The harmful effects of caffeine revealed in these studies were the result of
high doses of caffeine (the equivalent of 6 to 10 cups of coffee a day), and
these studies are not considered definitive by any means. At this writing, there
is no hard evidence that drinking a couple of cups of coffee a day while pregnant
is harmful to the developing baby, but caffeine does stimulate an increased
heart rate and metabolic rate in babies, just as it does in adults. Furthermore,
caffeine may remain in the baby's bloodstream longer and at higher levels, because
baby's immature liver cannot get rid of the caffeine as quickly as can mother's.
If your body is used to a daily caffeine lift, here are some ways to wean yourself
(and your baby) off this chemical jolt onto a more natural pick-me-up.
- Don't percolate coffee or steep tea too long. A tea bag steeped one minute
releases half the caffeine as one steeped for five minutes. In general, the
longer coffee and tea are brewed and the darker the chocolate, the greater
the caffeine content.
- Try herbal teas that are caffeine-free. Decaffeinated teas and coffees still
contain a slight bit of caffeine. If you must drink coffee, use water-processed
decaffeinated coffee, since chemically processed decaffeinated coffee contains
harmful chemicals.
- Read the labels of any over-the-counter medicines you take. Many headache
remedies contain caffeine.
- Know what you're drinking. Read soda-can labels, or inquire about the caffeine
content of a soft drink before you decide to consume it.

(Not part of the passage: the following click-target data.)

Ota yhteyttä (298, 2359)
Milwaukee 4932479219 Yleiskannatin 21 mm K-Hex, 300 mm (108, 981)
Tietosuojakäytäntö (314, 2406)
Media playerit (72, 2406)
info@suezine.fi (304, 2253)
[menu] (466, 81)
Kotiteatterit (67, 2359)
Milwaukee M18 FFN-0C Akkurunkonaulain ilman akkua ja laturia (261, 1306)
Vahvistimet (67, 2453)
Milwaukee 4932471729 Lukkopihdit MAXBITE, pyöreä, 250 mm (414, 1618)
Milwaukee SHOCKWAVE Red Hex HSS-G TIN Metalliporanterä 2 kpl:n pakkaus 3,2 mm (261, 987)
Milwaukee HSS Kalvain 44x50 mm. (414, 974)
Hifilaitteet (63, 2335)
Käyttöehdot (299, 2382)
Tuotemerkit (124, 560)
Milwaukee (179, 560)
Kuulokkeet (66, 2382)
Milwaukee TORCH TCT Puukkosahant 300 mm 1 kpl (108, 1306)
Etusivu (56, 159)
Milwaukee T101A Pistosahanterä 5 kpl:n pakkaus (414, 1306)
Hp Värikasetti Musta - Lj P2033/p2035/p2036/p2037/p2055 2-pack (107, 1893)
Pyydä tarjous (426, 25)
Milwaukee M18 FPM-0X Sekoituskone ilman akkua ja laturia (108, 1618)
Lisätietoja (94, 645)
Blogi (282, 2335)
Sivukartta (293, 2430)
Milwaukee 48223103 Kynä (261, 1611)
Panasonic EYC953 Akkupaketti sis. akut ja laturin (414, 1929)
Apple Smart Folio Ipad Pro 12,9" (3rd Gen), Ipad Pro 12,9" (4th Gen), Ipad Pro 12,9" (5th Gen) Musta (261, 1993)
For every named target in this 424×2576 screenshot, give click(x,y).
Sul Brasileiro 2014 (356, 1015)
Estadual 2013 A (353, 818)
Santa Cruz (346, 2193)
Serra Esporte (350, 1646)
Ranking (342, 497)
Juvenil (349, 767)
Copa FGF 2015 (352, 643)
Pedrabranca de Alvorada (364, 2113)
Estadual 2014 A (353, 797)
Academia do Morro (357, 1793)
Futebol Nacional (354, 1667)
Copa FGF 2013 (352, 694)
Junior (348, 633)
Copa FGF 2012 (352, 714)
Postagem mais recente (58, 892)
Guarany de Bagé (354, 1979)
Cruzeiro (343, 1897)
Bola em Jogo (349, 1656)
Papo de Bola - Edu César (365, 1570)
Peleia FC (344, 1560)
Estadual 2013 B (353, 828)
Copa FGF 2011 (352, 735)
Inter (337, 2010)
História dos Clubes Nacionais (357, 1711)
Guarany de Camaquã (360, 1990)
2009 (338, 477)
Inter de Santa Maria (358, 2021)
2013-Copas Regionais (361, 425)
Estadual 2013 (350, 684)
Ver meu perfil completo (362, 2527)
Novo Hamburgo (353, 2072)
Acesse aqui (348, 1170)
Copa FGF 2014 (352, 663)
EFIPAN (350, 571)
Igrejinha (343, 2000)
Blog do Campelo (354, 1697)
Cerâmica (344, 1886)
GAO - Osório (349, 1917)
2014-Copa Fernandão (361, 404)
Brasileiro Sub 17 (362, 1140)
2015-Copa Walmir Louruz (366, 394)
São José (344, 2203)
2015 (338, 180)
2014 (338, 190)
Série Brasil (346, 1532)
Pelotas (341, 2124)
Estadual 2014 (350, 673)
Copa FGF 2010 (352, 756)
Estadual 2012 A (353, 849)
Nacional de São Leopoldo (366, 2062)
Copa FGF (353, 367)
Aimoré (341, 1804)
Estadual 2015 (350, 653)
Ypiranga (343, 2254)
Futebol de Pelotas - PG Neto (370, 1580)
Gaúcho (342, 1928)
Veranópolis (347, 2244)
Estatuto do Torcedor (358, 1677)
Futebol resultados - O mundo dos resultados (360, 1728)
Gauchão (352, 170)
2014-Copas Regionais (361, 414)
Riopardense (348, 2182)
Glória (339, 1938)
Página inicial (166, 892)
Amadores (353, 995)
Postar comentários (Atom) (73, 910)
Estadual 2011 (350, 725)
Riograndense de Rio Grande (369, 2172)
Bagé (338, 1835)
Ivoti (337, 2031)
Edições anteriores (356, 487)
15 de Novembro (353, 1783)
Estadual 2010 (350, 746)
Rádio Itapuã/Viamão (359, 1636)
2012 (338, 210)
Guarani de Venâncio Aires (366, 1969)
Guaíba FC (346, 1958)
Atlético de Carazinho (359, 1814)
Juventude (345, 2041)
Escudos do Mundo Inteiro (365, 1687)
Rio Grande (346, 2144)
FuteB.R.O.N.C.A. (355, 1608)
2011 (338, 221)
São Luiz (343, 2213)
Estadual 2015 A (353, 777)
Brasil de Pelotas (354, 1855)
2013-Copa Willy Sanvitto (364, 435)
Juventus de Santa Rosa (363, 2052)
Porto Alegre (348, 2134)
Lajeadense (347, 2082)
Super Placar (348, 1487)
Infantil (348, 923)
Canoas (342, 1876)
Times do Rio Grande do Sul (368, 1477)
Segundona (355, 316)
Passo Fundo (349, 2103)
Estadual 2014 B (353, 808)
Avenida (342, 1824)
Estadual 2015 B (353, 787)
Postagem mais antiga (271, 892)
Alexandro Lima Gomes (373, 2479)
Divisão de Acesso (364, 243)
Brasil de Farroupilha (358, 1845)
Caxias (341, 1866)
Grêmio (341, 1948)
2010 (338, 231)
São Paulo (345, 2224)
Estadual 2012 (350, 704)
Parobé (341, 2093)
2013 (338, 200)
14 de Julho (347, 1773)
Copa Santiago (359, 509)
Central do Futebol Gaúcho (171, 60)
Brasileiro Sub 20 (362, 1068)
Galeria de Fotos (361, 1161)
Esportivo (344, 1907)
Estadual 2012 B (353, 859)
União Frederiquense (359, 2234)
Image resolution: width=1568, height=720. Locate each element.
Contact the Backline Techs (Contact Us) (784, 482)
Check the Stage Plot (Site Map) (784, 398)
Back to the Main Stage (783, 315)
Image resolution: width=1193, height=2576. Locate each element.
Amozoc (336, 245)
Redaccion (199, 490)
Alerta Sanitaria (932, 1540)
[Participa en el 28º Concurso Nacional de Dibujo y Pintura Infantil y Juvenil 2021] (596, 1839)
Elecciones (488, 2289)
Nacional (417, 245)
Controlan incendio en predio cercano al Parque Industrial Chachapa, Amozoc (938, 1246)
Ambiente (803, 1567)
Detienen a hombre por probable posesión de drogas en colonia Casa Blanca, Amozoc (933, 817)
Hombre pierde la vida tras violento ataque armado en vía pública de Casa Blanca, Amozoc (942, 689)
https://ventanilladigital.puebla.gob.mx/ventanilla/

- Try other warm drinks. If the warmth of the beverage is what satisfies you,
try hot water (you can add lemon), warm milk, hot apple cider, or herb tea.
- Cut back slowly. If you are finding you can't begin your day without the
morning-caffeine jolt you had been used to, cut down gradually. Brew your
coffee using half decaffeinated and half regular coffee, and gradually decrease
the proportion of caffeine coffee. (Even a small amount of caffeine will relieve
the headache that sometimes accompanies caffeine withdrawal.)
Tips to Help Minimize These Symptoms
- Keep your energy levels up by keeping your blood sugar levels up. You can
achieve this by eating frequent small meals that are rich in protein and complex-carbohydrate
foods. Also, taking your pregnancy vitamins will help ensure that your energy
levels are optimum
- Make sure you get some form of exercise everyday
- Make sure you are well rested and that you get plenty of sleep. Cutting
down on your caffeine levels should help you get to sleep easier.